The first words that came out my mouth this afternoon as I watched the closing credits of Todd Field‘s Little Children were “very interesting.” It’s a wee bit cold and a little bit strange, but it’s also a very poised (i.e., stylized but not overly so), carefully composed art film — and as such it has my complete respect.
That sounds like I’m holding back, doesn’t it? I’m not trying to. I just don’t know how else to put it.
It’s less naturalistically moving than Fields’ In The Bedroom, but then it’s a step up from that film — Fields isn’t trying for similar moods and tones. It’s certainly one of the most impressive suburban malaise films I’ve ever seen, in part because the feelings of dread are constant and unnerving. Every step of the way you’re thinking, “Something really bad might happen here.”
This is not a film looking to warm anyone’s heart — that’s for sure. And yet it brings compassion and insight and exquisite humor to its story, which is based on a novel by Tom Perrotta (who also wrote Election), who co-scripted with Fields. It’s a story about characters and situations that I partly recognize and certainly believe in, with almost every one seriously handicapped in one way or another.
Little Children may be better than I’m able to give it credit for right now, three hours after seeing it at the Varsity. I know I haven’t seen anything like it in a long, long while. It’s immensely satisfying and pleasurable to watch a film as ambitious and precise and high-strung as this, and yet it’s not a soother. This said, I’m not sure if it’s an Oscar derby movie or not. I can see how some might find it too queer for their tastes, and I can see some being excited — turned on — by its apart-ness.
This is a film about emotionally arrested adults — 30- and 40-somethings who desperately need to live in their own private dreamspaces, and hang the consequences.

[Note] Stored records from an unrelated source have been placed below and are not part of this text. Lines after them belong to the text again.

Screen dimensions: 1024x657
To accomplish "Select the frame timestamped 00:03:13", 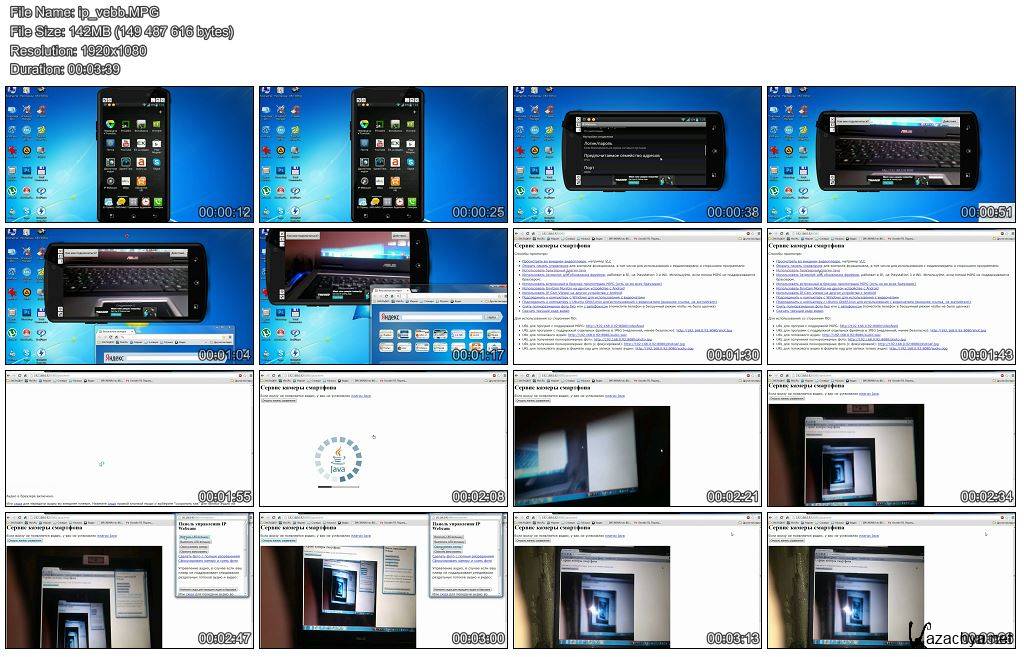I will click(637, 579).
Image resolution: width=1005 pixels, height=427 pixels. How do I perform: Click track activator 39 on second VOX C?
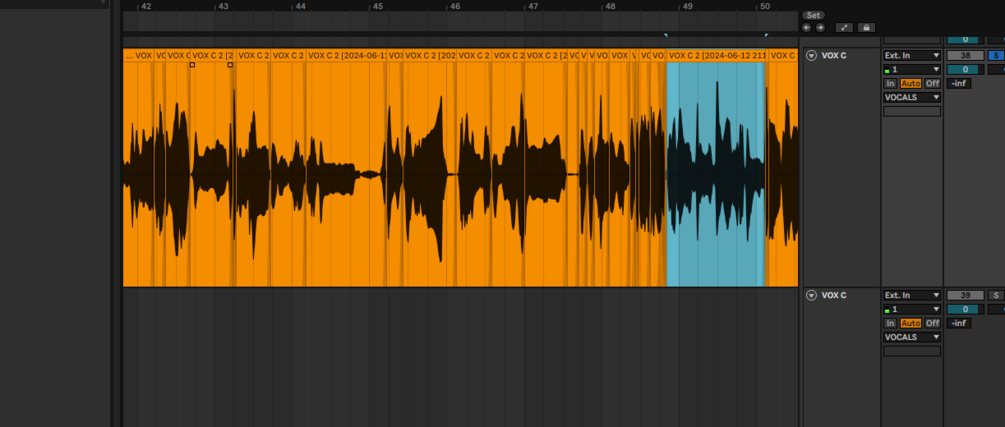tap(965, 296)
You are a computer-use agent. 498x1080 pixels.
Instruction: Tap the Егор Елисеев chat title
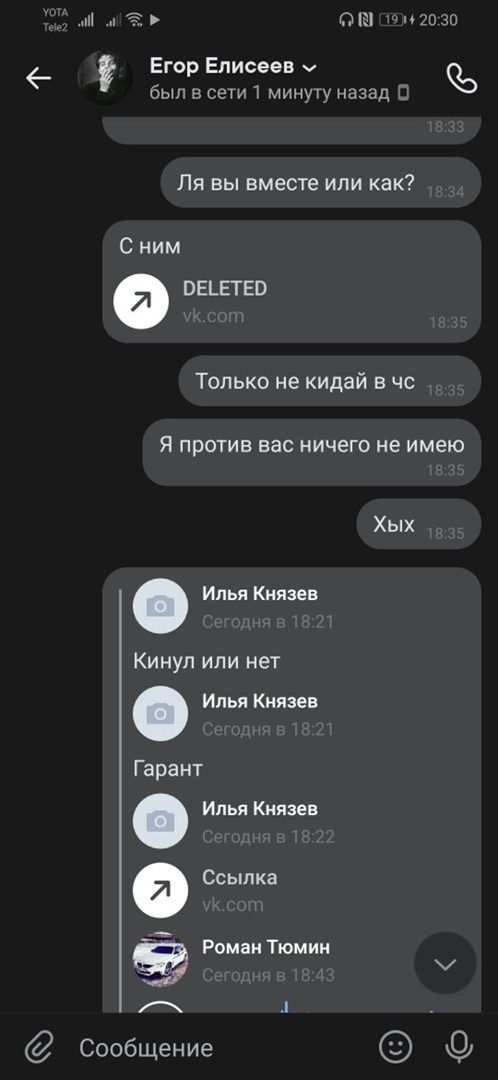[x=222, y=67]
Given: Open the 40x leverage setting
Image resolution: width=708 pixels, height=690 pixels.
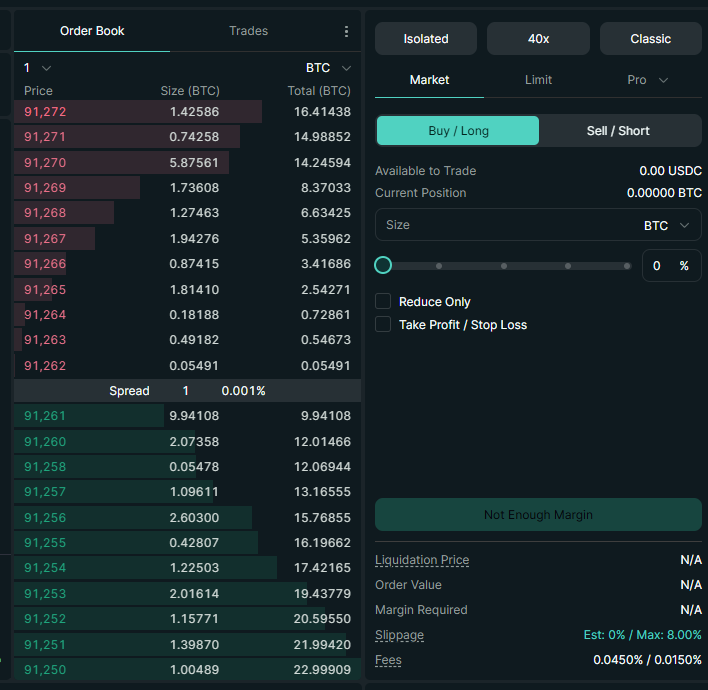Looking at the screenshot, I should tap(538, 39).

I really loved the perfectly phrased narration (read by Will Lyman), which reminds me somewhat of the dry, sardonic narration in Stanley Kubrick‘s Barry Lyndon. The turn-off element, I suspect, will be the sex-offender character (played by Jackie Earle Haley). He’s a sad, self-torturing, pathetic, very real person — a character I’m not likely to forget. Kudos to Earle for bringing something (don’t know what exactly) really fascinating to it.
Kate Winslet‘s performance, it seems to me, is a near-lock for a Best Actress nom, and I was totally knocked out by how good Patrick Wilson is — it’s the best thing he’s ever done so far, and I’m including his superb acting in in Mike Nichols‘ Angels Over America. Jennifer Connelly also, I feel, outdoes herself here.
If nothing else, this is a fascinating things-are-fucked-up-in-surburbia movie. Everyone needs to see it and chew it over. I plan on seeing it at least another couple of times.